The new Act has introduced the "relativity requirement" in the entire field of administrative law (section 8:69a GALA). The requirement does not prevent an "interested party" (within the meaning of section 1:3 GALA) from filing an objection or appeal, but does affect the grounds on which the objection or appeal can succeed. The objection or appeal can now only lead to annulment of the disputed decision if that ground aims to protect the interest of the party that invokes it.
Furthermore, the Procedural Administrative Law Amendment Act now codifies the legal obligation of an administrative court (which includes both the administrative division of a district court and the various administrative appeal tribunals) to, wherever possible, render a final judgment and permanently resolve the dispute before it (section 8:41a GALA). Some of the new and amended provisions of the General Administrative Law Act are intended to help the administrative courts meet this obligation. For example: substantive as well as procedural defects of a decision may be disregarded if that will not adversely affect interested parties (section 6:22 GALA).

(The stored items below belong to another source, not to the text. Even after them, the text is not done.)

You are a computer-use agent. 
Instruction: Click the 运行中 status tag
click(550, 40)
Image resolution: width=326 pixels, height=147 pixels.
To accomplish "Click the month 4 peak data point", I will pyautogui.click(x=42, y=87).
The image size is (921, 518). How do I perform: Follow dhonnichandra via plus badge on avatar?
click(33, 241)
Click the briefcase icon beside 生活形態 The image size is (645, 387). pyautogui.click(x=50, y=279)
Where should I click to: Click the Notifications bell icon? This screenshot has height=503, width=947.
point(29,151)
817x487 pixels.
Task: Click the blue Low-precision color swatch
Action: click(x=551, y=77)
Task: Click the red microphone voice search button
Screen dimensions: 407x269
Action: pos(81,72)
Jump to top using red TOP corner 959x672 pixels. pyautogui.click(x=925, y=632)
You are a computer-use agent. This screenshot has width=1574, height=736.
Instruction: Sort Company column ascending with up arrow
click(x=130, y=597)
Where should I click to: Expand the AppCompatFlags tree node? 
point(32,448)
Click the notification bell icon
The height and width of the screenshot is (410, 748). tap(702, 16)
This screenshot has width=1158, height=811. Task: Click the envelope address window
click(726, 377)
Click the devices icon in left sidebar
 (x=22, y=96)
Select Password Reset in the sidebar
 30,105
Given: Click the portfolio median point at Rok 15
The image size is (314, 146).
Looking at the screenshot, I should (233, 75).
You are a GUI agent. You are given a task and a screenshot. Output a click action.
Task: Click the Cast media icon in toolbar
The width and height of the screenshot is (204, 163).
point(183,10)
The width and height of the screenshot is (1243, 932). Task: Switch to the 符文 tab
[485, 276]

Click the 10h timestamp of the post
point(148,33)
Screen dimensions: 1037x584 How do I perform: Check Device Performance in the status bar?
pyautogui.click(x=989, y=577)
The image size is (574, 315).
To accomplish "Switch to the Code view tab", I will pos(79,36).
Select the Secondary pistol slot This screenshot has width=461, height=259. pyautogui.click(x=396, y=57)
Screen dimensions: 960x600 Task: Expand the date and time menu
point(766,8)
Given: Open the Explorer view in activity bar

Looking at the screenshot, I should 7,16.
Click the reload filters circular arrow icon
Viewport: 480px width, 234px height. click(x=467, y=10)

The provisions regarding an appeal from a judgement by an administrative court have now been consolidated in the General Administrative Law Act (previously they were contained in separate laws). Moreover, several new provisions regarding such appeals have been added. For example, under certain circumstances a case may now be heard by five instead of three judges (section 8:10a General Administrative Law Act) and a (non-binding) legal opinion may be requested from the judge designated for this purpose (section 8:12a GALA).
Entry into force and transitional law
The changes described above entered into force on 1 January 2013. If an objection or appeal is filed against an administrative decision published/notified before 1 January 2013 or an appeal or motion to set aside is filed against a judgment notified before that date, the old law applies. The same is true for requests for provisional relief.
The Procedural Administrative Law Amendment Act also introduces the possibility of filing a cross-appeal at the highest appellate level (sections 8:110-8:112 GALA). However, these provisions have not yet entered into force as it became evident that they would cause problems in immigration cases. This point will be resolved very soon in corrective legislation and the provisions are therefore expected to enter into force on 1 July 2013.
The content of this article is intended to provide a general guide to the subject matter. Specialist advice should be sought about your specific circumstances.